=== Exercise requirements ===
A line qualifies if it holds the string "czcionek". Copy every qualifying line from the records.

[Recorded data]
Content starts
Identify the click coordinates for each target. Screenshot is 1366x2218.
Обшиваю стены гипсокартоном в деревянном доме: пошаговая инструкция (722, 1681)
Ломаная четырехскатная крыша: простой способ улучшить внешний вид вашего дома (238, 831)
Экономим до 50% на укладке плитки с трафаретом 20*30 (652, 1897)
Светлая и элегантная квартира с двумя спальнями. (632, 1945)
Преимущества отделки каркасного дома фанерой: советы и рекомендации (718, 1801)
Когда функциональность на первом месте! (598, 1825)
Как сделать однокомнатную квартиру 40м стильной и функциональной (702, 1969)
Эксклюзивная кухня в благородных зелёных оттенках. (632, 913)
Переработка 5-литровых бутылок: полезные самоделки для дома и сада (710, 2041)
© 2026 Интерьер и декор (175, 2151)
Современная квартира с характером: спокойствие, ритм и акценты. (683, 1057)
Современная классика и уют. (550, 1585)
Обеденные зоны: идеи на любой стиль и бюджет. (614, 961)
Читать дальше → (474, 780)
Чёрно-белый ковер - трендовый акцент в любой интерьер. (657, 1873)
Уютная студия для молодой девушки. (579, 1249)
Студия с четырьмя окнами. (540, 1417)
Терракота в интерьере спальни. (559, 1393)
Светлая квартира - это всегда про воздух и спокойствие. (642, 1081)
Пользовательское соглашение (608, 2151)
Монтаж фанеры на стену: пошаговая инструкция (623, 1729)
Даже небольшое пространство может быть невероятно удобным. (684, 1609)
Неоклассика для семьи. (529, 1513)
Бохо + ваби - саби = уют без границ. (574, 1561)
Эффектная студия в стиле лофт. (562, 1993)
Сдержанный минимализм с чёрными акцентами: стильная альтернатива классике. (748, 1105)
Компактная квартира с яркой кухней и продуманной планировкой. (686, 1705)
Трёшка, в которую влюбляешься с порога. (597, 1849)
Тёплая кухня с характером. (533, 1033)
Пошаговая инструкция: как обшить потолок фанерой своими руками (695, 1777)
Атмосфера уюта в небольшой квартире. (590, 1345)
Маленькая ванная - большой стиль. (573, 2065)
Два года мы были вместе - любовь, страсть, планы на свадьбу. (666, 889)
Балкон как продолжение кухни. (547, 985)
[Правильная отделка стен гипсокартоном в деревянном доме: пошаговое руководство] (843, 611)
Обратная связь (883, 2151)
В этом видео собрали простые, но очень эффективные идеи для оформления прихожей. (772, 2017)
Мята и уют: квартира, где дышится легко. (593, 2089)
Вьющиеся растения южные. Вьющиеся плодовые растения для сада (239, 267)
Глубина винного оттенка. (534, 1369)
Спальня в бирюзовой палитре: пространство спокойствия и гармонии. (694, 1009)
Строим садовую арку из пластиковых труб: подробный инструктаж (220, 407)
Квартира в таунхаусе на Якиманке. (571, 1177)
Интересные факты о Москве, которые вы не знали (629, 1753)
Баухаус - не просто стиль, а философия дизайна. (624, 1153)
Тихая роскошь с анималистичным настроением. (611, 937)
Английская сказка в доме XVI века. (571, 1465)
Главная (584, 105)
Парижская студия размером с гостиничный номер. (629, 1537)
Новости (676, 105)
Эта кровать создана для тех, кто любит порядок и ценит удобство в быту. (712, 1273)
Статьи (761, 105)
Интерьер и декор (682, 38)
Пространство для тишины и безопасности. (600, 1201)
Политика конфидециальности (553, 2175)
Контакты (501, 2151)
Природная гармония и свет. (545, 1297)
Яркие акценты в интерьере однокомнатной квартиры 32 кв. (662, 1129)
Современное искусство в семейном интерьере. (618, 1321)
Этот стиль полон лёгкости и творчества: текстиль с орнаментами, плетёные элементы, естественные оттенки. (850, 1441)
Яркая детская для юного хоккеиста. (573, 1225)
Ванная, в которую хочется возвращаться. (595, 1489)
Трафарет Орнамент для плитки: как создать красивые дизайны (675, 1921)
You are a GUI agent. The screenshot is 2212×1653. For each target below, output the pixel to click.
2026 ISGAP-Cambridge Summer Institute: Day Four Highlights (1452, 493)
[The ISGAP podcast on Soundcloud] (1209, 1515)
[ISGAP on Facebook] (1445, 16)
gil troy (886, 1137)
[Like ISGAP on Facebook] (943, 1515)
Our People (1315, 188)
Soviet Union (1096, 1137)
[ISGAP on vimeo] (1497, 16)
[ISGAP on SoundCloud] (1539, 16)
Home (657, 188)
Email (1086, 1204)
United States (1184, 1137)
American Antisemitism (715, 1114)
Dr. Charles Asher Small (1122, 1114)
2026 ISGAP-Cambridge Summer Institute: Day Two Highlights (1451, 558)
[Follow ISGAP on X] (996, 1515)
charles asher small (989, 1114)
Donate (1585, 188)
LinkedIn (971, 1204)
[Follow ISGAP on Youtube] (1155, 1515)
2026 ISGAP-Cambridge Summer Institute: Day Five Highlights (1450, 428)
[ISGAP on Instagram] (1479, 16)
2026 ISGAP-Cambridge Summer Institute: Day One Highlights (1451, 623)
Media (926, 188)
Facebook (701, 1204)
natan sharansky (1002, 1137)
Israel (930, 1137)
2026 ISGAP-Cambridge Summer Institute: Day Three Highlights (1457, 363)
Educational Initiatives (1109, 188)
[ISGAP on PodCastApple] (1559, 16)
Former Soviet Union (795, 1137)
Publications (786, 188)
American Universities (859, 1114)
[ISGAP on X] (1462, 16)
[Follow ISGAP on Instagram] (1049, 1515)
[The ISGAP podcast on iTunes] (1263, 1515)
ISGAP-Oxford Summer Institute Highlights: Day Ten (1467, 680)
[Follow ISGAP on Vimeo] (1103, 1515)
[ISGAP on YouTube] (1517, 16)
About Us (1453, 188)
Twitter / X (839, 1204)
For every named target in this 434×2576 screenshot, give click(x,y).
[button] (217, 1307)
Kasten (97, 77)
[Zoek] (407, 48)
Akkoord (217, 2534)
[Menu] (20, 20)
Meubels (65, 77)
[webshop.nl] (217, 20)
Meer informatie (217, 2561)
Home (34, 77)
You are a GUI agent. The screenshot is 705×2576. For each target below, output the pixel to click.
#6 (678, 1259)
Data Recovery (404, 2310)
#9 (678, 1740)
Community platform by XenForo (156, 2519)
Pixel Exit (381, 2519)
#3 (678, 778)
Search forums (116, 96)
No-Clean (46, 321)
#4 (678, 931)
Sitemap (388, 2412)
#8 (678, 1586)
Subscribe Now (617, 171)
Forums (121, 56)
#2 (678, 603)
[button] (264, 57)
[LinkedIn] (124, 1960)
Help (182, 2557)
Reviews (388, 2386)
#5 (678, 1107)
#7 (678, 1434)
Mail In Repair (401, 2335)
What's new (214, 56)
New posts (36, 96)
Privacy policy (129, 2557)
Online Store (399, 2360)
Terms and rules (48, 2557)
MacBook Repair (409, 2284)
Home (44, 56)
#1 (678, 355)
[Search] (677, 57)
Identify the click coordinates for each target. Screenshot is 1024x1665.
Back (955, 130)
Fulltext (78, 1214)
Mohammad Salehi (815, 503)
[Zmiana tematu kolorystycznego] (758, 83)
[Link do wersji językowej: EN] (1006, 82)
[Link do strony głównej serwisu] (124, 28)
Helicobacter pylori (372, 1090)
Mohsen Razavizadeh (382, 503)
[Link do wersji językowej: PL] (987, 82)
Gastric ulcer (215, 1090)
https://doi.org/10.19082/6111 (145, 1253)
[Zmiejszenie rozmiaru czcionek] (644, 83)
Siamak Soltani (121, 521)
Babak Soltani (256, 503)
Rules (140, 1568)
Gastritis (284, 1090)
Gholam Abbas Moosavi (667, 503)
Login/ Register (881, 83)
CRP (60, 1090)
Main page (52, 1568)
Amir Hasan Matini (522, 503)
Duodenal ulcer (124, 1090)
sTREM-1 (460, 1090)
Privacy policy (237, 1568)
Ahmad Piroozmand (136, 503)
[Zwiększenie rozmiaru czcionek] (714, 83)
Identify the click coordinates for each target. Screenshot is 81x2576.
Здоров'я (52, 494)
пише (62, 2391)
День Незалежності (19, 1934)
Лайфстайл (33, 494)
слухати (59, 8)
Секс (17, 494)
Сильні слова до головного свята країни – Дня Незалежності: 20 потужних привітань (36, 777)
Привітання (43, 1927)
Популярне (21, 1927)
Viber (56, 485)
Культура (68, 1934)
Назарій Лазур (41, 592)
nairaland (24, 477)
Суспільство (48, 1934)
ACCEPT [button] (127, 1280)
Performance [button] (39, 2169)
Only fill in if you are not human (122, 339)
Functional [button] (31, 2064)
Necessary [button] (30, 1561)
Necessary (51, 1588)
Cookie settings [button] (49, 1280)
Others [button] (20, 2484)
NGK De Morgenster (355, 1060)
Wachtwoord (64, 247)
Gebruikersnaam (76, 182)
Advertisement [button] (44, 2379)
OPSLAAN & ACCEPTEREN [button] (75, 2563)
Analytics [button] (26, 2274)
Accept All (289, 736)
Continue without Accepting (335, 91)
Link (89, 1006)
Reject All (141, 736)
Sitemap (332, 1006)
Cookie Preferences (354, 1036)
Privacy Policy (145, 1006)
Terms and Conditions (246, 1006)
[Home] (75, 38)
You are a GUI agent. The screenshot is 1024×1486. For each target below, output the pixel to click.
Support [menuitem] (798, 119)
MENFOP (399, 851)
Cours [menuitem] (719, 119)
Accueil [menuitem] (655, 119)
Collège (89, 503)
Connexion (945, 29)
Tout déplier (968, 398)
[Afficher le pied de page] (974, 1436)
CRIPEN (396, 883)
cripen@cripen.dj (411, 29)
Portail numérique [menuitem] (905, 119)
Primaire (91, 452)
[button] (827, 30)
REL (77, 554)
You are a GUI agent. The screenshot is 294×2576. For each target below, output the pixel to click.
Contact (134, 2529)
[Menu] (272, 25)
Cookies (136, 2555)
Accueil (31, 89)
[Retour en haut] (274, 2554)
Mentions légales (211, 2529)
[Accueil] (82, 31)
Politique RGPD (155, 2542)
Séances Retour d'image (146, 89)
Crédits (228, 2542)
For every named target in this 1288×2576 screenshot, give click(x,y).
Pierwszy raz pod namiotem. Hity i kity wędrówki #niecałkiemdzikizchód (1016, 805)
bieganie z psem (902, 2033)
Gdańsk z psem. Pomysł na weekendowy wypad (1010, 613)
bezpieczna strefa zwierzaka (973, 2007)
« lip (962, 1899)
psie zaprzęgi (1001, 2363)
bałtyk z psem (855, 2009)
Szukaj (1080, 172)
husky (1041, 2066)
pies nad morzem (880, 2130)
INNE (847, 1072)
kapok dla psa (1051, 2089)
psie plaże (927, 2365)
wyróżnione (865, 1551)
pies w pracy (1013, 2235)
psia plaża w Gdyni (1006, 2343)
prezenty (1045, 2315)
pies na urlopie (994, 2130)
Content ends
=== Result of this task ===
[Zmiejszenie rozmiaru czcionek] (644, 83)
[Zwiększenie rozmiaru czcionek] (714, 83)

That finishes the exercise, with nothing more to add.